Borsch é bom. Ou assim-assim. Alguém lhe chamou o David Bowie do século XXI, mas nunca, em nenhuma das suas múltiplas encarnações, Bowie exibiu um cabelo deste nível. Quanto à canção tem travo a glam rock, sim, guitarra operática, um nadinha de europop dos anos 80, influência estética dos Maneskin (deve haver tutorial de maquilhagem estilo Damiano David) e, ali a meio, um piscar de olho ao cançonetismo que era a tónica do festival há cinquenta anos, embora disfarçado sob doses massivas de eletrónica. Se fôssemos analisar a letra, corríamos o risco de entrar em interpretações abusivas em parte sugeridas pelas costuras rebentadas, portanto, e porque a hora já vai avançada para poesias, ficamos por aqui.

“Grito”

Iolanda

Não foi a última canção a ser apresentada, mas foi a última no palco, ao regressar por ter vencido o Festival — ganhando na votação do júri e ficando em segundo na do público. Não dá a volta às regras da pop nem transforma a história do Festival, mas é uma canção em que o acorde anterior bate certo com o acorde seguinte, em que a emoção dança no passo certo com a coreografia e a ideia cénica.
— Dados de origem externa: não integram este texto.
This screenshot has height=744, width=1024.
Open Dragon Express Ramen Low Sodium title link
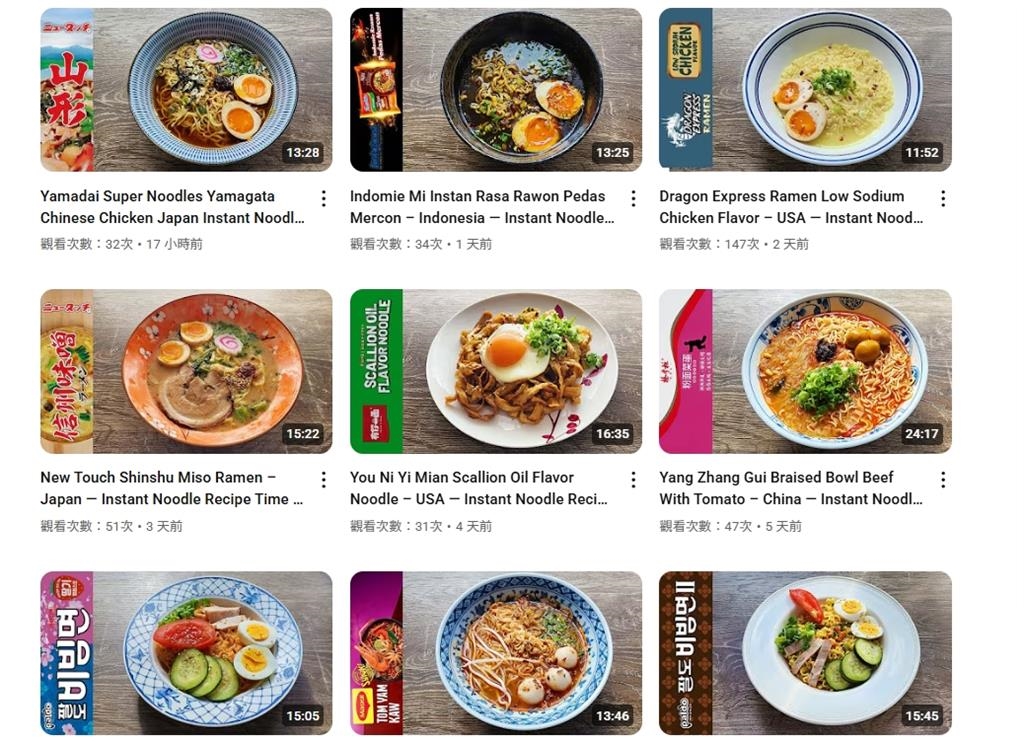(791, 206)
Deixou no ar uma ideia de vitória logo à primeira semifinal e, de todas as canções apresentadas, foi a que melhor juntou os diferentes ingredientes da receita festivaleira. E, não menos importante (ou antes pelo contrário), Iolanda, numa entrega segura e sentida, sabe cantar e sabe o que canta. Segue para a Eurovisão, na Suécia. Vemo-nos em maio.